In the French-speaking part of Switzerland, Siscare is an innovative patient support program that promotes interprofessional collaborative practices, with the intervention of the community pharmacist as a trigger factor. The pharmacist monitors and informs the referent physician about the medication adherence of the patient, whereas the physician retains leadership of the treatment. Nevertheless, despite multiple implementation strategies, interprofessional collaboration remained infrequent in this study, probably linked to the lack of physician active involvement from the beginning of the project because of time constraints, personal implication of the physician, and financial or IT barriers; however, Siscare was well received by the pharmacists, patients, and physicians. A promising start to the collaboration occurred in pharmacies, but active participation of the physicians is still lacking. Barriers to collaborative practice (financial and IT) and effective implementation strategies need to be further explored. Interprofessional collaboration is a clear need to improve T2D adherence and outcomes.
Lessons for Practice
- ■ No objections from physicians and pharmacists were identified confirming the feasibility of collaborative practices in patient support programs, but successful implementation requires strong multidimensional and targeted strategies.
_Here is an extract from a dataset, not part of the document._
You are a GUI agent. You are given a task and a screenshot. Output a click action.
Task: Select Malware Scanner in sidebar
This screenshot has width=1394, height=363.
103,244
- ■ The early inclusion of physicians or any other health care practitioner in the development of patient-centered interprofessional services is paramount. The collegial definition of the role and responsibilities of each health care provider, specific to each team, is the cornerstone for higher levels of collaboration required to the successful implementation of patient support programs.
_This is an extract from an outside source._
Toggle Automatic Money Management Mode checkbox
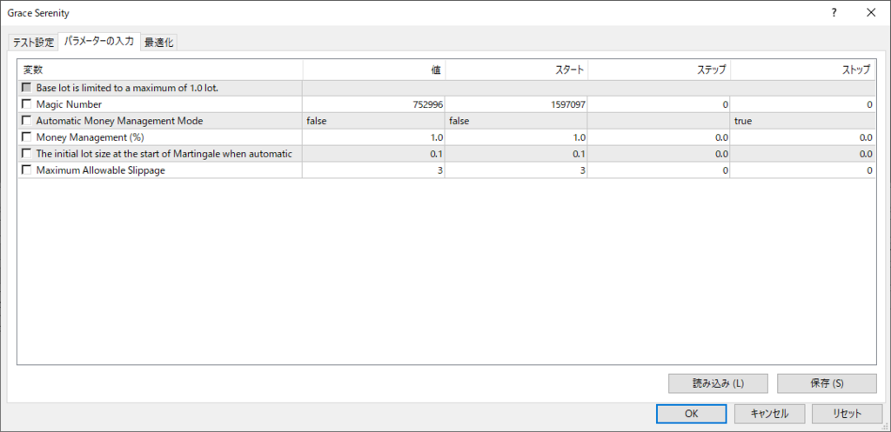The image size is (891, 432). click(27, 121)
- ■ Health authorities should encourage hybrid implementation-effectiveness research protocols to increase original applications of theoretical frameworks. This type of study leads to increase general knowledge on implementation strategies for team-based health care practices and continuing professional development.
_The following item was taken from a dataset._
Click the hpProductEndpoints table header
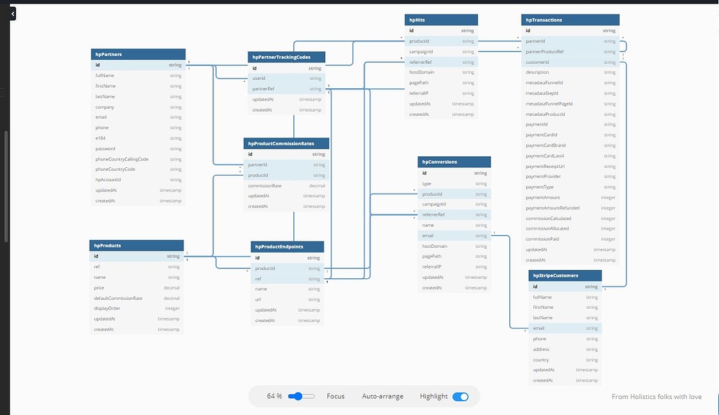This screenshot has width=719, height=415. coord(287,246)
The authors sincerely acknowledge the funding bodies (FOPH, pharmaSuisse, santésuisse, and curafutura) and all the pharmacy teams, patients, and physicians who participated in the program. The views expressed are those of the authors and not necessarily those of the funding bodies.
The authors dedicate this work to the late Prof. Olivier Bugnon, former head of Community Pharmacy Service at Unisanté, Lausanne. Prof. Bugnon would have been a co-author of this work, but, more importantly, he was a friend and an inspiring pharmacist.
This study was approved by the Local Cantonal Ethics Committee of Research on Human Beings of the Canton of Vaud (CER-VD) (approval letter available in the submission material).